### SET EXERCISE
Rewrite the data below with every "How do I perform" replaced by "How can I carry out", keeping everything else the same.

### STORED DATA
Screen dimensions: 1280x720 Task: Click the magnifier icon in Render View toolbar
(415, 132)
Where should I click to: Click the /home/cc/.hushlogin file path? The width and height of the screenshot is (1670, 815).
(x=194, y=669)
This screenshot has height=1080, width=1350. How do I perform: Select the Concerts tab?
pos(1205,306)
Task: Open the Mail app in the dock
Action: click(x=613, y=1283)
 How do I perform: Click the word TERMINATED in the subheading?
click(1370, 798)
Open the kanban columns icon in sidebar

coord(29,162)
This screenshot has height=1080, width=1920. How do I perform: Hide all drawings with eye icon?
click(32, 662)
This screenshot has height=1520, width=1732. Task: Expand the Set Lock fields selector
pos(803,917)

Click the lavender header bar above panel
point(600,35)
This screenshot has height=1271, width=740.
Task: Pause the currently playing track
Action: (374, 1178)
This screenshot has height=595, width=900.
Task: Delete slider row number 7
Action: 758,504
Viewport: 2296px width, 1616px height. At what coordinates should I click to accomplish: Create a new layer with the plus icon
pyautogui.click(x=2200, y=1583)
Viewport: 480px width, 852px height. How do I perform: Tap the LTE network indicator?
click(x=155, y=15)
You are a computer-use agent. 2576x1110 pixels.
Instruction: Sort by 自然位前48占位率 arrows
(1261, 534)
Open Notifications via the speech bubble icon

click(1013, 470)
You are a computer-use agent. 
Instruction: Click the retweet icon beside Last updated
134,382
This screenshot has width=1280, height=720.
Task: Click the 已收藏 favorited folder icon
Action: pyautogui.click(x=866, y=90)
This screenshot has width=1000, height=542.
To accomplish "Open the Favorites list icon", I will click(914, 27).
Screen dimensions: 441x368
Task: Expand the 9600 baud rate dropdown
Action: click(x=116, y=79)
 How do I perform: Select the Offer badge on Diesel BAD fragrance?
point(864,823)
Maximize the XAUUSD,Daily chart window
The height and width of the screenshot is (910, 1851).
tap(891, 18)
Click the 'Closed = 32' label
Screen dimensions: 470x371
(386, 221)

### RESPONSE TO THE TASK
Screen dimensions: 1280x720 Task: Click the magnifier icon in Render View toolbar
(415, 132)
Where should I click to: Click the /home/cc/.hushlogin file path? The width and height of the screenshot is (1670, 815).
(x=194, y=669)
This screenshot has height=1080, width=1350. How can I carry out: Select the Concerts tab?
pos(1205,306)
Task: Open the Mail app in the dock
Action: click(x=613, y=1283)
 How can I carry out: Click the word TERMINATED in the subheading?
click(1370, 798)
Open the kanban columns icon in sidebar

coord(29,162)
This screenshot has height=1080, width=1920. How can I carry out: Hide all drawings with eye icon?
click(32, 662)
This screenshot has height=1520, width=1732. Task: Expand the Set Lock fields selector
pos(803,917)

Click the lavender header bar above panel
point(600,35)
This screenshot has height=1271, width=740.
Task: Pause the currently playing track
Action: (374, 1178)
This screenshot has height=595, width=900.
Task: Delete slider row number 7
Action: 758,504
Viewport: 2296px width, 1616px height. At what coordinates should I click to accomplish: Create a new layer with the plus icon
pyautogui.click(x=2200, y=1583)
Viewport: 480px width, 852px height. How can I carry out: Tap the LTE network indicator?
click(x=155, y=15)
You are a computer-use agent. 2576x1110 pixels.
Instruction: Sort by 自然位前48占位率 arrows
(1261, 534)
Open Notifications via the speech bubble icon

click(1013, 470)
You are a computer-use agent. 
Instruction: Click the retweet icon beside Last updated
134,382
This screenshot has width=1280, height=720.
Task: Click the 已收藏 favorited folder icon
Action: pyautogui.click(x=866, y=90)
This screenshot has width=1000, height=542.
To accomplish "Open the Favorites list icon", I will click(914, 27).
Screen dimensions: 441x368
Task: Expand the 9600 baud rate dropdown
Action: click(x=116, y=79)
 How can I carry out: Select the Offer badge on Diesel BAD fragrance?
point(864,823)
Maximize the XAUUSD,Daily chart window
The height and width of the screenshot is (910, 1851).
tap(891, 18)
Click the 'Closed = 32' label
Screen dimensions: 470x371
(386, 221)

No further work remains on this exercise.